When the anthropologist asked them why they did so, they answered, “UBUNTU,” which meant “How can one be happy when others are sad?” Ubuntu in their language means, “I am because we are.” A strong message for generations.
The lesson from this story has important implications for community building, for it implies personal transformation is possible, and we humans are capable of developing a compassionate mindset that can affect the well-being of the wider community. We all need to share what we have been blessed with by God.
The story leaves us to ponder significant questions: How can we help to bring about such community-oriented people? Can the rich share freely with the “have-nots”? How can we help change the heart and the mindset of those who “have”? And taking it a step further: what prevents kind and well-meaning people from acting with compassion within their own communities and beyond?

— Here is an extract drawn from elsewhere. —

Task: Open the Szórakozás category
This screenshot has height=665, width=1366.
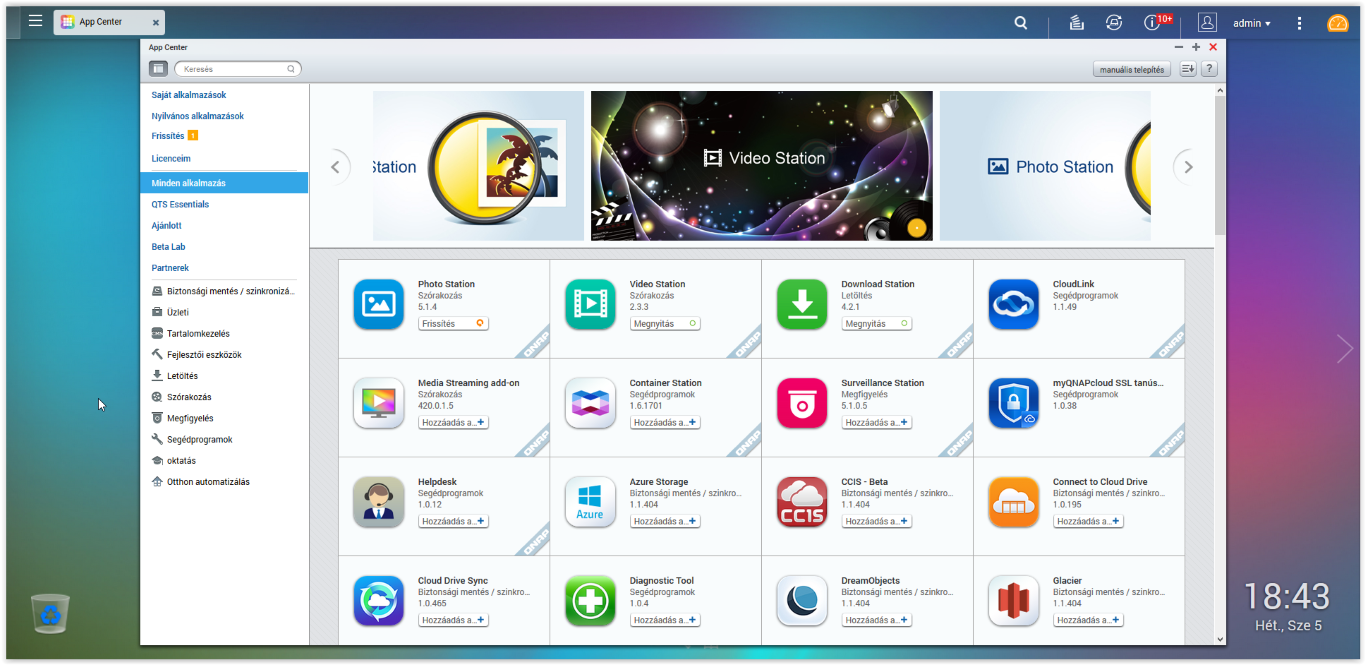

My question to you is: what impact can you have, or what difference can you make, when there is so much suffering all around you? What is it that drives you to make a difference in someone’s life?
Everywhere, every day, we learn of people suffering, in our own families, communities and in communities throughout the world. It is difficult not to be aware of all this suffering, yet most of us, including me, manage to keep it from the forefront of our everyday lives.
It is said, charity begins at home. I need to be compassionate to myself and then my community, and with this mindset, together, we can change our world.
I feel like this is a call within my heart right now, and I am driven to contribute by finding ways at my local level to help those in need, especially the immigrants and homeless individuals who come to my parish community.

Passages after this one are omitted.